The metal frame around the phone is made of stainless steel, which is proven to be more durable and more resistant to scratches than aluminum. However, it is also significantly heavier, especially for the iPhone 11 Pro Max. That said, we expect the overall feel to remain similar to iPhone Xs and Xs Max.

The updated industrial design looks good, even though the camera module is visually a bit off-balance when compared to competitors like Huawei, Samsung, or even Motorola. But, it’s probably not that big of a deal since iPhone users can’t really be swayed by this.

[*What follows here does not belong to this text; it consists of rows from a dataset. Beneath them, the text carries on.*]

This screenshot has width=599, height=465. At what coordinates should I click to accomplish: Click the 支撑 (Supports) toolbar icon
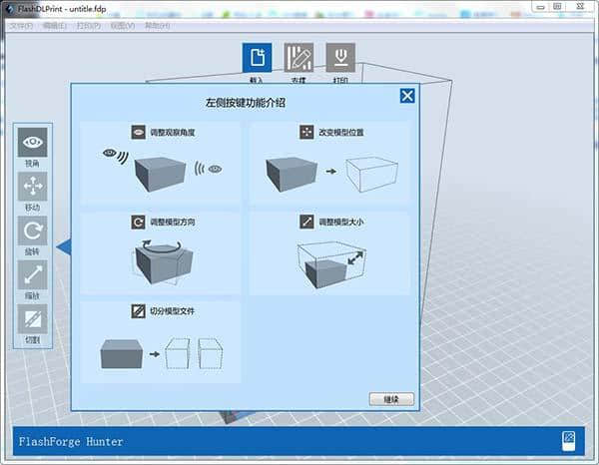click(x=299, y=58)
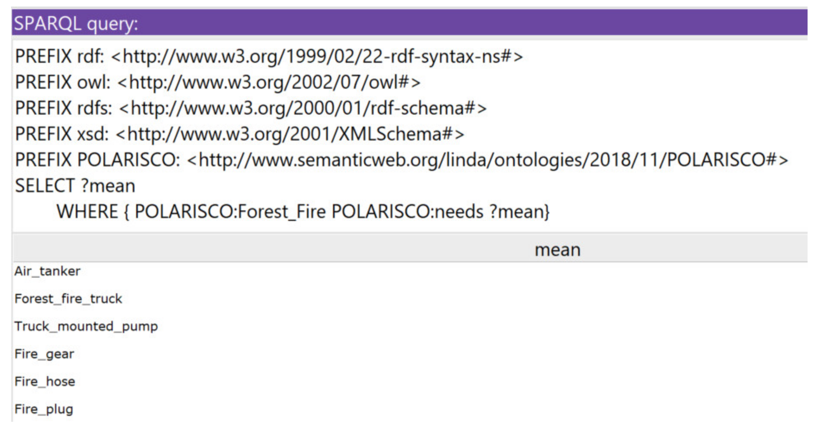Select the Fire_hose result row
Screen dimensions: 816x433
[45, 381]
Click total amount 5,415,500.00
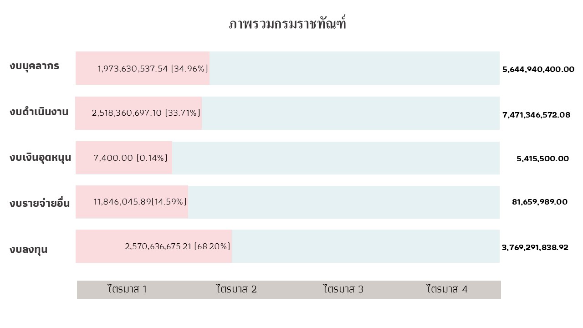583x328 pixels. 542,159
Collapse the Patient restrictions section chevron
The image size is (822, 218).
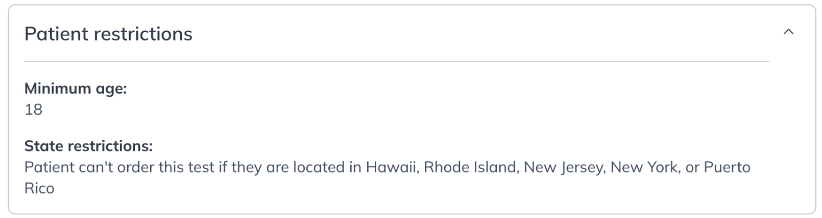pos(788,32)
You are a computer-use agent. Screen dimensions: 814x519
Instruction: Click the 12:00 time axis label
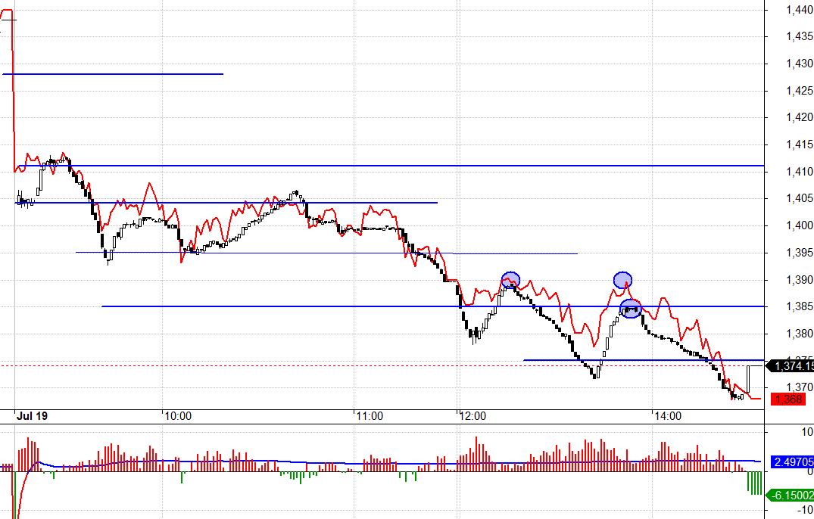472,416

Display:  Super Retina XDR

Apple’s high-end handset displays have always been excellent, and this is no exception. With 2436×1125 and 2688×1242 resolutions, they aren’t the sharpest displays available (458PPI versus ~550PPI for some competitors), but the color quality and brightness is right up there with the Samsung Galaxy Note 10.

Higher sharpness is not absolutely required, except for VR applications where you could really “see” the difference.

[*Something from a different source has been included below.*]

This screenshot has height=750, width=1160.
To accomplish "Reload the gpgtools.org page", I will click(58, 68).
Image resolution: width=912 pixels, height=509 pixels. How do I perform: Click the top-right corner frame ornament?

In fact, chances are that Samsung is the supplier of the OLED panel because we haven’t seen anyone else is building a 1200 NITs OLED panel for phones. Apple retains its unique haptic feedback system (it simulates a click feel with vibrations) and boasts having excellent spatial audio using both a proprietary algorithm and Dolby’s Atmos sound rendering engine.

The display is HDR 10, and Dolby Vision certified, so if you find compatible content, the visuals will be top-notch.

A13 Bionic Processor

Because Apple builds processors (SoC) only for itself, it can optimize efficiency more than silicon vendors that have to please a large number of customers with different needs and wants. That is totally true.

Apple’s A13 Bionic should keep Apple in the lead when it comes to synthetic CPU performance. The previous generation didn’t always win the graphics benchmarks, but we expect excellent performance and Apple should be very competitive with gaming.

Apple builds its processor using a modern 7nanometer semiconductor process and has 8.5B transistors, which puts it the same category as Huawei’s new Kirin 990 processor. We will see how Qualcomm’s upcoming Snapdragon 8xx will compare later this year.

Apple explained some of the power optimizations it has done, such as having hundreds of voltage domains. These are very valid ways to optimize for power, and most chip makers use similar techniques. The extent to which Apple does it is hard to compare because of the lack of factual comparative data.

Finally, a great deal of communications is being done on the NPU (AI processor or Neural processor), but again, without comparative benchmarks, it’s not clear where Apple is on the map. It will be interesting to dig further into it, but the impact of higher performance AI isn’t as easy to perceive as faster graphics.


Apple says that all new iPhones will get longer battery life, but hasn’t communicated on the actual battery capacity during the keynote, so power-efficiency might be at the root of the extended endurance.

The most concrete battery-related improvement is that Apple will join the rest of the industry and ship a “fast charger” in the box. We criticized that decision in our iPhone Xs Review and are glad to see Apple shipping with a faster charger in o the box.

iPhone Xs didn’t have one and was the slowest-charging high-end phone we tested. It was 5X slower to charge than the Huawei P30 Pro and 2.5X slower than Samsung Galaxy S phones. With an 18W charger definitely won’t beat Huawei (40W) but may almost catch up to Samsung.


Apple’s new offering is a decent refresh which may entice iPhone users with 3-4 years old iPhones to finally upgrade, although the iPhone 11 (non-Pro) is definitely a better deal and offers much higher value for your money.

If Money is not a concern, and coming from an iPhone Xs the Ultrawide camera is likely to be the most significant upgrade in everyday life since the zoom will probably perform similarly. Apple has tried to frame the extra battery life as a possible incentive, and if we’re talking about 4-5 hours, it is possible.